The implementation "simply" returns a set of properties where the property key is a unique identifier to both the class member and also the facet of the class member to which the metadata relates.

See the implementation of the built-in LayoutMetadataReaderFromJson for more detail.

Returning either null or throwing an exception indicates that the reader was unable to load any metadata for the specified class.

Extended API

Optionally the reader can implement the extended LayoutMetadaReader2 API:

public interface LayoutMetadataReader2 extends LayoutMetadataReader {
    public static class Support {
        public static Support entitiesOnly() {
            return new Support(false,false,false,false,false,false,false);
        }
        ...
        public boolean interfaces() { ... } (1)
        public boolean anonymous() { ... }  (2)
        public boolean synthetic() { ... }  (3)
        public boolean array() { ... }      (4)
        public boolean enums() { ... }      (5)
        public boolean applibValueTypes() { (6)
        public boolean services() { ... }   (7)
    }
    Support support();
}
1 whether this implementation can provide metadata for interface types.
2 whether this implementation can provide metadata for anonymous classes.
3 whether this implementation can provide metadata for synthetic types.
4 whether this implementation can provide metadata for arrays.
5 whether this implementation can provide metadata for enums.
6 whether this implementation can provide metadata for applib value types.
7 whether this implementation can provide metadata for domain services.

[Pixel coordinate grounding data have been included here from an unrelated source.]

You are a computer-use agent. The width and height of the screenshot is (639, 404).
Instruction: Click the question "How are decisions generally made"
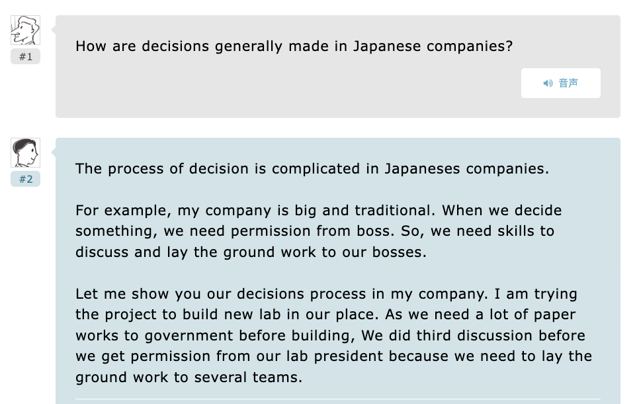pyautogui.click(x=294, y=46)
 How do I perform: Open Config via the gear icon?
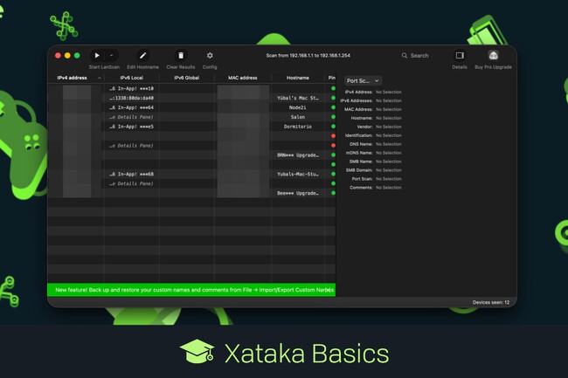[x=210, y=55]
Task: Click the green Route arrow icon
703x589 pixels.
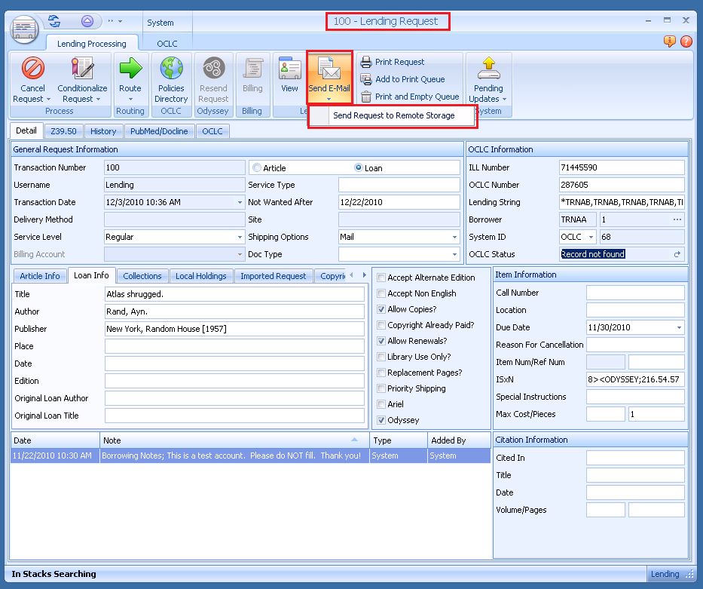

The support() method returns a struct class that describes the types of classes are supported by this implementation.

The LayoutMetadataReaderFromJson implements this extended API.

7.3.2. Configuration

Once you have implemented your validator, you must register it with the framework by defining the appropriate configuration property:

isis.reflector.layoutMetadataReaders=\
           com.mycompany.myapp.MyMetaModelValidator,\
           org.apache.isis.core.metamodel.layoutmetadata.json.LayoutMetadataReaderFromJson   (1)
1 the property replaces any existing metadata readers; if you want to preserve the ability to read from Xxx.layout.json then also register Apache Isis' built-in implementation.

8. Deployment

This chapter provides guidance on some common deployment scenarios.

8.1. Command Line (WebServer)

As well as deploying an Apache Isis application into a servlet container, it is also possible to invoke from the command line using the org.apache.isis.WebServer utility class. This is especially useful while developing and testing, but may also suit some deployment scenarios (eg running as a standalone EXE within a Docker container, for example). Internally the WebServer spins up a Jetty servlet container.

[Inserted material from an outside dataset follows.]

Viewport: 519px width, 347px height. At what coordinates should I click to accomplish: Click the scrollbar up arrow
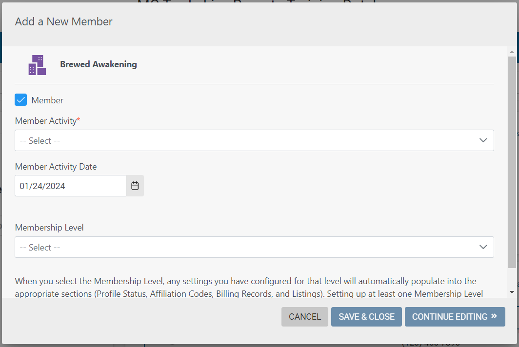(x=512, y=52)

The class also supports a number of command line arguments:

Table 2. Command line args for org.apache.isis.Webserver
Flag Long format Values
(default)
Description

-t

--type

server_prototype, server
(server)

Deployment type

-m

--manifest

FQCN

Fully qualified class name of the AppManifest to use to bootstrap the system.

This flag sets/overrides the isis.appManifest configuration property to the specified class name.

-f

--fixture

FQCN

Fully qualified class name of the fixture (extending FixtureScript) to be run to setup data.

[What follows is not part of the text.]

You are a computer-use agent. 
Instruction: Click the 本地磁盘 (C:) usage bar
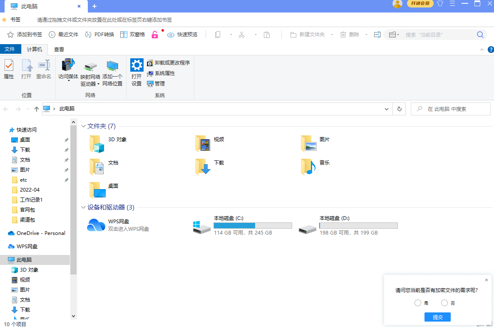pyautogui.click(x=252, y=225)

This flag sets/overrides the isis.fixtures configuration property to the specified class name, and also sets the isis.persistor.datanucleus.install-fixtures configuration property to true to instruct the JDO/DataNucleus objectstore to actually load in the fixtures.

It is also possible to specify the fixture class name using either the $IsisFixture or $IsisFixtures environment variable (case insensitive).

-p

--port

(8080)

The port number to listen on.

This flag sets/overrides the isis.embedded-web-server.port configuration property.

-c

--config

filename

configuration file containing additional configuration properties

-D

xxx=yyy

Specify additional arbitrary configuration properties. This can be specified multiple times.

Further discussion below.

-v

--version

Prints the version, then quits

-h

--help

Prints a usage message, then quits

Note that the -D argument is not a system property, it is parsed by WebServer itself. That said, it is also possible to specify system properties, and these will also be processed in the exact same way.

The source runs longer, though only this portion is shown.